■ **Exercise instructions**
Swap "GUI agent" for "screen assistant" wherever it occurs in the lines below, and leave everything else in the lines unchanged.

[BEGIN Extracted data]

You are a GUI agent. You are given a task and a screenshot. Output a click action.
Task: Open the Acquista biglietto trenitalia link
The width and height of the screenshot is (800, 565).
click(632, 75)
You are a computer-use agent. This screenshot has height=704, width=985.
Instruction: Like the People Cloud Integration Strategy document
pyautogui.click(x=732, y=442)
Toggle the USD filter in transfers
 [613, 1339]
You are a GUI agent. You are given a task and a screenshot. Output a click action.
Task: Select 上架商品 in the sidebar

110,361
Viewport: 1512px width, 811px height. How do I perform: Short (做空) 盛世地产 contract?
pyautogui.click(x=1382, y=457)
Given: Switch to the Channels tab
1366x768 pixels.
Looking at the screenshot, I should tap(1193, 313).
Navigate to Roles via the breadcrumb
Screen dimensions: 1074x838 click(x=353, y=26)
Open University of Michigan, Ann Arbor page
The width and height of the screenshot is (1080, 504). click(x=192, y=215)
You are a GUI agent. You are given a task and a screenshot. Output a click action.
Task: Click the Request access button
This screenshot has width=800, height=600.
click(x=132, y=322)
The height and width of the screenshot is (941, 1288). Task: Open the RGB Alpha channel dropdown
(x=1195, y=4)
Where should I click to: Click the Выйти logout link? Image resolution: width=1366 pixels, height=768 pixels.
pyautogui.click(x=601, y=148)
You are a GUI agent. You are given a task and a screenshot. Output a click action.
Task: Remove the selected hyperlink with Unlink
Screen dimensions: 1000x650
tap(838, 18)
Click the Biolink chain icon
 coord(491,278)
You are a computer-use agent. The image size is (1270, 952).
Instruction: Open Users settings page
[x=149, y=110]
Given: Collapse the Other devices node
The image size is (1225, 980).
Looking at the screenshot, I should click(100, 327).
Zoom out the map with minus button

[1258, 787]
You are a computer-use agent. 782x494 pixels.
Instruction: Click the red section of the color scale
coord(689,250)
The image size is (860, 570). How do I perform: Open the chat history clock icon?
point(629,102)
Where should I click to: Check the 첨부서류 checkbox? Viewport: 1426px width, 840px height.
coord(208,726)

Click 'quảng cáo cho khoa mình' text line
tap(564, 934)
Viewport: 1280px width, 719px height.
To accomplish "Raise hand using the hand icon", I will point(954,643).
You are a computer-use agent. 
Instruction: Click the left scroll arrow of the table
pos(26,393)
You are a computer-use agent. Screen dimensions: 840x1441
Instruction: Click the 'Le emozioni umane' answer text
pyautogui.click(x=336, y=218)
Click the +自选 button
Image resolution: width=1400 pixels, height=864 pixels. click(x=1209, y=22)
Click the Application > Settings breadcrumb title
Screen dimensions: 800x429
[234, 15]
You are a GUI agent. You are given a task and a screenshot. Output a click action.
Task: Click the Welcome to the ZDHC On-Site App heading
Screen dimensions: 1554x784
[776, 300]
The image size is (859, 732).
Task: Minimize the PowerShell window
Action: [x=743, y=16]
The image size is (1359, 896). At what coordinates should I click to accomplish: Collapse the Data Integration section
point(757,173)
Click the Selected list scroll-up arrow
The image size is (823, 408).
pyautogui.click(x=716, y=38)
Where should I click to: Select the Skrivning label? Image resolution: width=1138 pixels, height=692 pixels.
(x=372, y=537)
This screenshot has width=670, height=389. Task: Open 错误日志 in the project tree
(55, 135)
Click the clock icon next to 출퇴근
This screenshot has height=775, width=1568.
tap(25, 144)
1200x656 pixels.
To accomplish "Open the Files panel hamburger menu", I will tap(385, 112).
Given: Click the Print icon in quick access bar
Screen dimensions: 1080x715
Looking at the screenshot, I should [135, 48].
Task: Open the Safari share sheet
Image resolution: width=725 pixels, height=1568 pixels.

[END Extracted data]

■ **Answer**
You are a screen assistant. You are given a task and a screenshot. Output a click action.
Task: Open the Acquista biglietto trenitalia link
The width and height of the screenshot is (800, 565).
click(632, 75)
You are a computer-use agent. This screenshot has height=704, width=985.
Instruction: Like the People Cloud Integration Strategy document
pyautogui.click(x=732, y=442)
Toggle the USD filter in transfers
 [613, 1339]
You are a screen assistant. You are given a task and a screenshot. Output a click action.
Task: Select 上架商品 in the sidebar

110,361
Viewport: 1512px width, 811px height. How do I perform: Short (做空) 盛世地产 contract?
pyautogui.click(x=1382, y=457)
Given: Switch to the Channels tab
1366x768 pixels.
Looking at the screenshot, I should tap(1193, 313).
Navigate to Roles via the breadcrumb
Screen dimensions: 1074x838 click(x=353, y=26)
Open University of Michigan, Ann Arbor page
The width and height of the screenshot is (1080, 504). click(x=192, y=215)
You are a screen assistant. You are given a task and a screenshot. Output a click action.
Task: Click the Request access button
This screenshot has width=800, height=600.
click(x=132, y=322)
The height and width of the screenshot is (941, 1288). Task: Open the RGB Alpha channel dropdown
(x=1195, y=4)
Where should I click to: Click the Выйти logout link? Image resolution: width=1366 pixels, height=768 pixels.
pyautogui.click(x=601, y=148)
You are a screen assistant. You are given a task and a screenshot. Output a click action.
Task: Remove the selected hyperlink with Unlink
Screen dimensions: 1000x650
tap(838, 18)
Click the Biolink chain icon
 coord(491,278)
You are a computer-use agent. The image size is (1270, 952).
Instruction: Open Users settings page
[x=149, y=110]
Given: Collapse the Other devices node
The image size is (1225, 980).
Looking at the screenshot, I should click(100, 327).
Zoom out the map with minus button

[1258, 787]
You are a computer-use agent. 782x494 pixels.
Instruction: Click the red section of the color scale
coord(689,250)
The image size is (860, 570). How do I perform: Open the chat history clock icon?
point(629,102)
Where should I click to: Check the 첨부서류 checkbox? Viewport: 1426px width, 840px height.
coord(208,726)

Click 'quảng cáo cho khoa mình' text line
tap(564, 934)
Viewport: 1280px width, 719px height.
To accomplish "Raise hand using the hand icon", I will point(954,643).
You are a computer-use agent. 
Instruction: Click the left scroll arrow of the table
pos(26,393)
You are a computer-use agent. Screen dimensions: 840x1441
Instruction: Click the 'Le emozioni umane' answer text
pyautogui.click(x=336, y=218)
Click the +自选 button
Image resolution: width=1400 pixels, height=864 pixels. click(x=1209, y=22)
Click the Application > Settings breadcrumb title
Screen dimensions: 800x429
[234, 15]
You are a screen assistant. You are given a task and a screenshot. Output a click action.
Task: Click the Welcome to the ZDHC On-Site App heading
Screen dimensions: 1554x784
[776, 300]
The image size is (859, 732).
Task: Minimize the PowerShell window
Action: [x=743, y=16]
The image size is (1359, 896). At what coordinates should I click to accomplish: Collapse the Data Integration section
point(757,173)
Click the Selected list scroll-up arrow
The image size is (823, 408).
pyautogui.click(x=716, y=38)
Where should I click to: Select the Skrivning label? Image resolution: width=1138 pixels, height=692 pixels.
(x=372, y=537)
This screenshot has width=670, height=389. Task: Open 错误日志 in the project tree
(55, 135)
Click the clock icon next to 출퇴근
This screenshot has height=775, width=1568.
tap(25, 144)
1200x656 pixels.
To accomplish "Open the Files panel hamburger menu", I will tap(385, 112).
Given: Click the Print icon in quick access bar
Screen dimensions: 1080x715
Looking at the screenshot, I should [135, 48].
Task: Open the Safari share sheet
Image resolution: width=725 pixels, height=1568 pixels.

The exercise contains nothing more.